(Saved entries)
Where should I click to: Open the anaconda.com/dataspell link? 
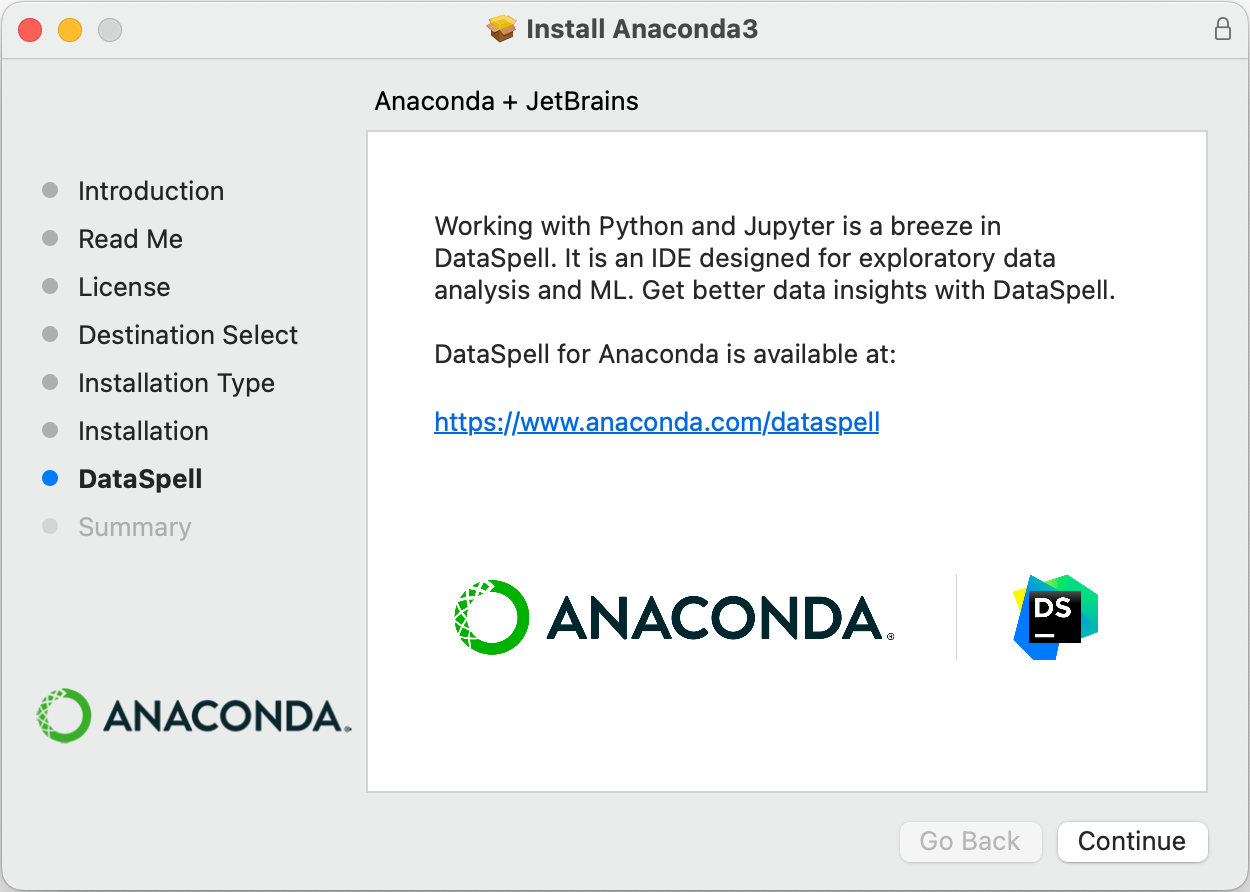pos(657,422)
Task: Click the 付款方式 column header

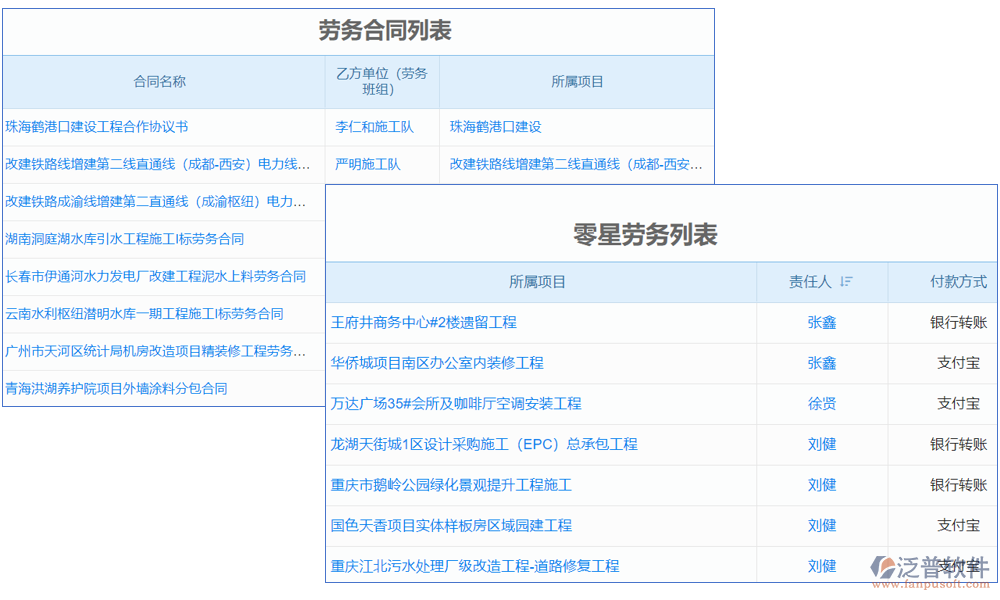Action: [x=958, y=282]
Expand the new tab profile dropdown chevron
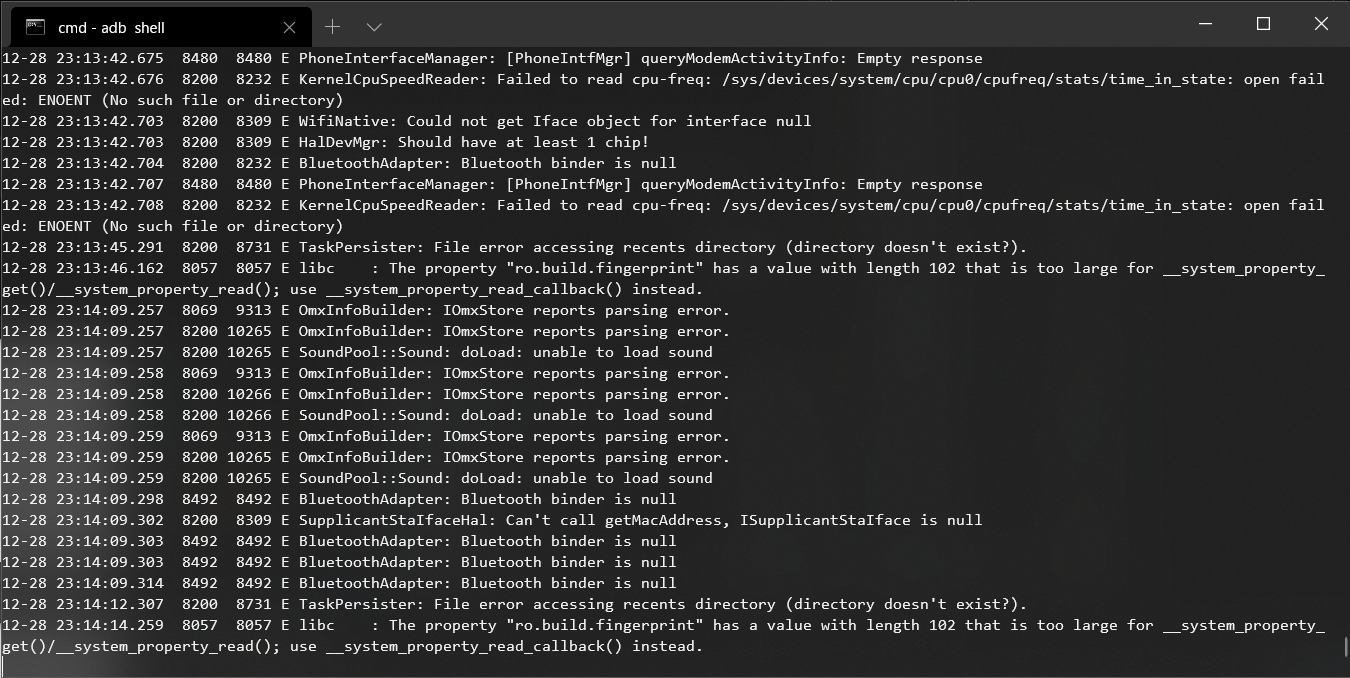1350x678 pixels. tap(374, 26)
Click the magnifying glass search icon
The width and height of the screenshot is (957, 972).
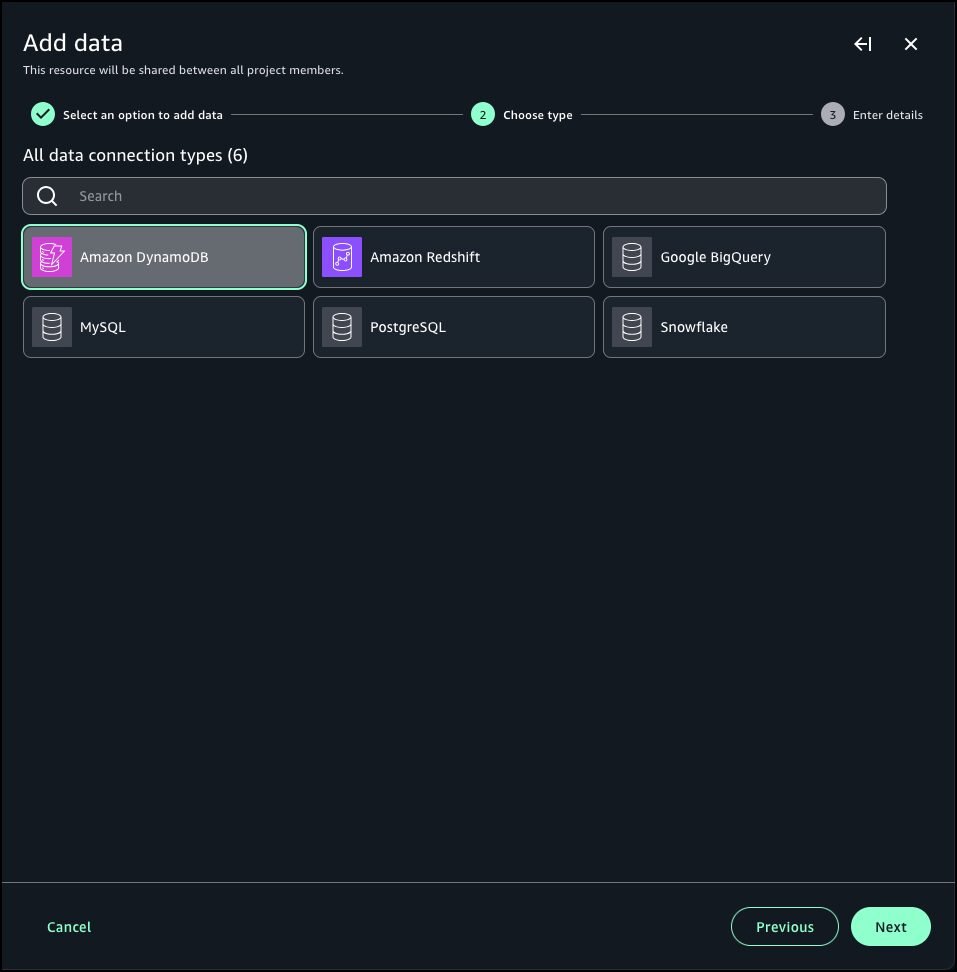click(47, 196)
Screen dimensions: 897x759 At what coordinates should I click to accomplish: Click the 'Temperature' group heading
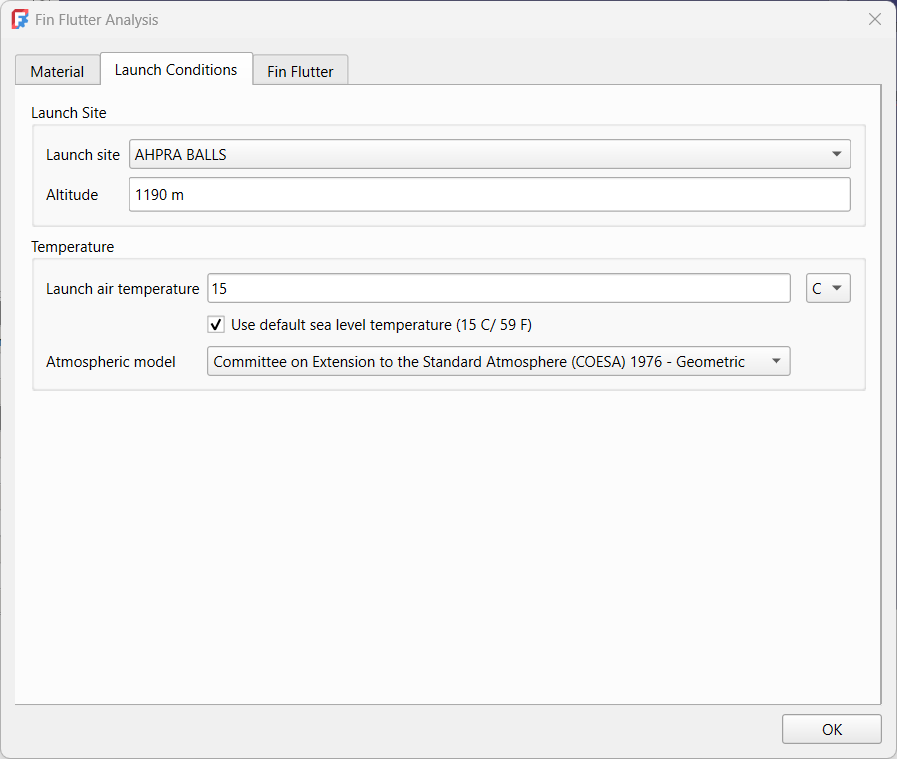(72, 246)
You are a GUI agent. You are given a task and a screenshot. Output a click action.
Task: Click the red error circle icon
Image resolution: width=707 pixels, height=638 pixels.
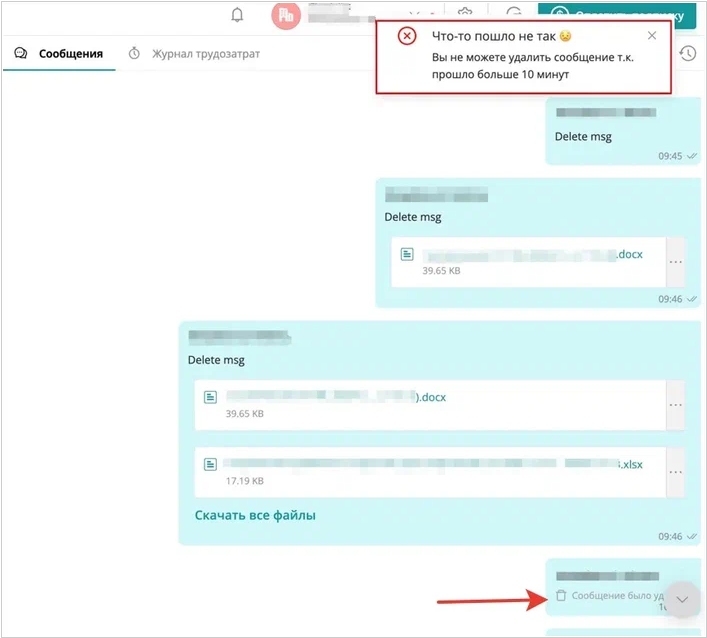pos(406,36)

**PROBLEM STATEMENT**
All lines from the one containing "Expand the new tab profile dropdown chevron" through the final line of the entries above are to be copied exactly; the pictures are not.

**EXERCISE SOLUTION**
Expand the new tab profile dropdown chevron
1350x678 pixels. tap(374, 26)
Click the magnifying glass search icon
The width and height of the screenshot is (957, 972).
click(47, 196)
Screen dimensions: 897x759 At what coordinates should I click to accomplish: Click the 'Temperature' group heading
(72, 246)
You are a GUI agent. You are given a task and a screenshot. Output a click action.
Task: Click the red error circle icon
Image resolution: width=707 pixels, height=638 pixels.
pos(406,36)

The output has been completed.